The latest report echoes earlier criticisms, writes Dr Muiris Houston, Medical Correspondent
The Deloitte and Touche report echoes many of the issues raised by the Commission on Financial Management and Control Systems in the Health Service, chaired by Prof Niamh Brennan.
Its report, published in June 2003, highlighted serious accountability gaps in the General Medical Services (GMS) scheme.
The function of the General Medical Services (Payments) Board is to make payments to doctors, dentists and other health professionals who provide public health services.
In 2002, the General Medical Service overshot its €739 million budget by 25 per cent. Between 1997 and 2002, the budget for the scheme was consistently underestimated, leading to annual cost overruns. Over the same period, the cost of GP services increased by 101 per cent and the Drugs Payments Scheme (to cover the cost of drugs not covered by the GMS) rose by 217 per cent.
These findings led the Brennan report to state: "We are concerned to learn that the significant cost variations across the various drug schemes and between health board regions and the reasons behind those variations do not appear to be the subject of ongoing systematic analysis and review."
The latest Deloitte and Touche investigation, which was initiated by the former minister for health, Mr Martin, in 2003 but never published, criticises the practice whereby the GMS (Payments) Board starts the year with an in-built budget deficit.
The report recommends that doctors be given a set budget, to include a figure for drug costs, and that they be "accountable for their actions" in spending this budget.
Pharmacists, too, should feel the wind of change, according to the report. The consultants recommend that they forgo the 50 per cent mark-up on the ingredient cost of medicines that they currently enjoy under the drug payment and long-term illness schemes, to bring them into line with reimbursement methods for medical card prescribed drugs.

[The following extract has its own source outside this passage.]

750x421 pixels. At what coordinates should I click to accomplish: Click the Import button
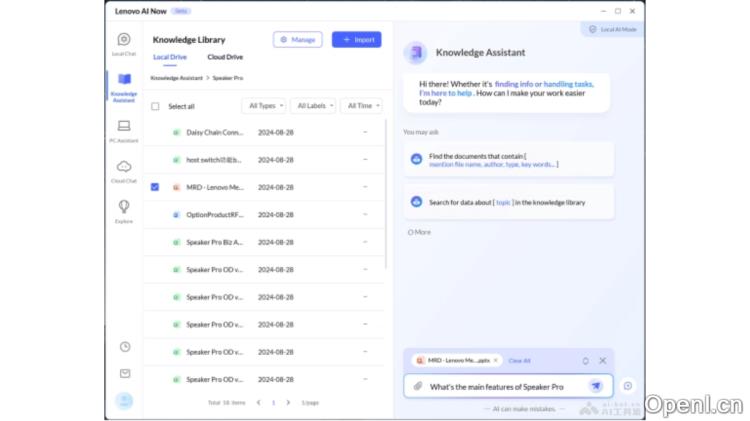click(357, 40)
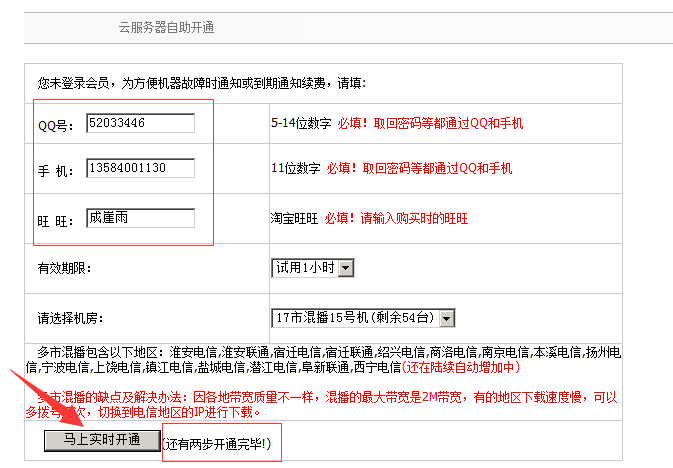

But the most significant and politically sensitive criticism in the Deloitte and Touche report concerns the granting of medical cards to everyone over the age of 70, regardless of means.
Referring to the role of the Department of Health and Children, which seriously underestimated the cost of extending eligibility to older people, the report says: "Any new schemes or amendments to existing schemes should be subject to vigorous prior planning and negotiation with contractors prior to announcement and implementation."
It also recommended that the Government undertake an evaluation of the cost/benefit of the over-70s eligibility extension "in the light of the significant current and prospective costs associated with this extension".
Although the analysis was written in late 2003, it is remarkably prescient. Before Christmas, the extension of medical cards to the over-70s was highlighted as one of the contributory factors in the row over the deductions of patients' pensions to cover the cost of public nursing home beds.
That decision has also been criticised for introducing inequity into primary care services.
In one go, GPs were paid four times more for looking after a "new" over-70s patient compared with a person of the same age, sex and diagnosis who had been entitled to a means-tested card all their life.
There is anecdotal evidence that this has led to a two-tier system of care for older people, with some even experiencing difficulty accessing GP care as a result.
Deloitte and Touche is yet one more report to criticise the modus operandi of our dysfunctional health service. It will be up to the newly formed Health Service Executive to incorporate its findings in the ongoing restructuring of the health system.